A l’occasion de reprise de la production du Vaisseau fantôme créée en octobre 2013 au Wagner Geneva Festival, François-Xavier Roth, à la tête des Siècles, nous en proposera une version sur instruments d’époque.
Il existe deux version du Vaisseau fantôme. Ce soir vous allez diriger l’opéra dans sa version la plus rare, celle de Paris. Quelles sont les différences avec celle de Dresde ?
Il s’agit de la première version de l’oeuvre, la musique est organisée différemment et les trois actes s’enchaînent dans seul tenant. L’intrigue a lieu en Écosse au lieu de la Norvège et les noms de certains personnages changent.

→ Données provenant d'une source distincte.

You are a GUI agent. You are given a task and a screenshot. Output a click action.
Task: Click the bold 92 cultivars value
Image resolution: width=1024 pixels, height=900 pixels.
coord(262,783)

Dans la version de Dresde, Wagner a fait des changements dans la musique et ajouté plus de respirations. Cet opéra a été composé en 1841 et, avec l’orchestre, nous allons restituer le son que Wagner a pu entendre grâce aux instruments d’époque. Le public aura ainsi l’occasion d’écouter des instruments rares comme l’ophicléide basse, qui appartient à la famille des cuivres.
Les Siècles est un orchestre de collectionneurs d’instruments d’époque. Qu’est-ce que cela peut apporter à l’opéra de Wagner ?
Nous travaillons beaucoup sur la musique du XIXe, notamment celle de Berlioz. Nous avons une très grande connaissance des instruments de l’époque et par leur biais nous nous apercevons que le rapport avec la musique change énormément. La musique du Vaisseau fantôme est forte et violente et, avec les instruments modernes, cette puissance peuvent devenir assourdissante et problématique. En utilisant des instruments du XIXe, non seulement le poids de l’orchestre change par rapport aux chanteurs en instaurant un vrai équilibre mais surtout on y retrouve de nouvelles couleurs et de nouvelles informations sur les tempos.
Que souhaitez-vous mettre en avant dans la partition de Wagner ?
Le plus important pour moi est d’essayer de retrouver le souffle du compositeur au moment de la composition. En 1841, Wagner était un jeune compositeur et le Vaisseau est considéré comme son premier opéra, par sa forme dramaturgique, sa variété et ses contrastes extraordinaires. La restitution des oeuvres est très assumée, le rôle de l’interprète est de faire entendre le compositeur, car on a un pacte moral avec lui. Je regarde aussi l’œuvre dans son contexte historique : nous avons travaillé avec un expert sur la diction allemande de l’époque, qui, par ailleurs, est très proche du théâtre expressionniste. J’ai également travaillé avec des musicologues et fait des recherches, comme je l’avais fait pour le Sacre du printemps.
Comment votre démarche se marie-t-elle avec la mise en scène ?
La mise en scène est atemporelle et suit la musique. La mise en scène est très intéressante et innovante : peu de personnages sont réels, tout est un rêve.
C’est la première fois que vous dirigez Wagner. Qu’est-ce qui vous a attiré vers ce compositeur ?
L’oeuvre de Wagner n’est pas facile, c’est vraiment un univers à part. J’ai choisi le Vaisseau car c’est son premier opéra et il me semblait idéal pour commencer, je ne sais pas si j’en dirigerai d’autres, mais j’avoue que j’ai envie d’aborder également Tristan et Isolde et Parsifal. Je m’intéresse effectivement au geste de ce compositeur, mais il faut aussi avoir les conditions pour le faire, comme avoir un orchestre, des chanteurs et un metteur en scène, tous prêts à relire une œuvre de cette manière.
Que diriez-vous au public pour l’encourager à voir ce spectacle ?
Le Vaisseau fantôme est peut-être l’opéra rêvé pour une première fois : la musique est riche et vous prend aux tripes, l’histoire est pleine d’action, l’écriture est épique et mélancolique à la fois, et ça ne dure que 2h15. Je dois aussi dire que cette version est très intéressante et bénéficie d’une distribution exceptionnelle.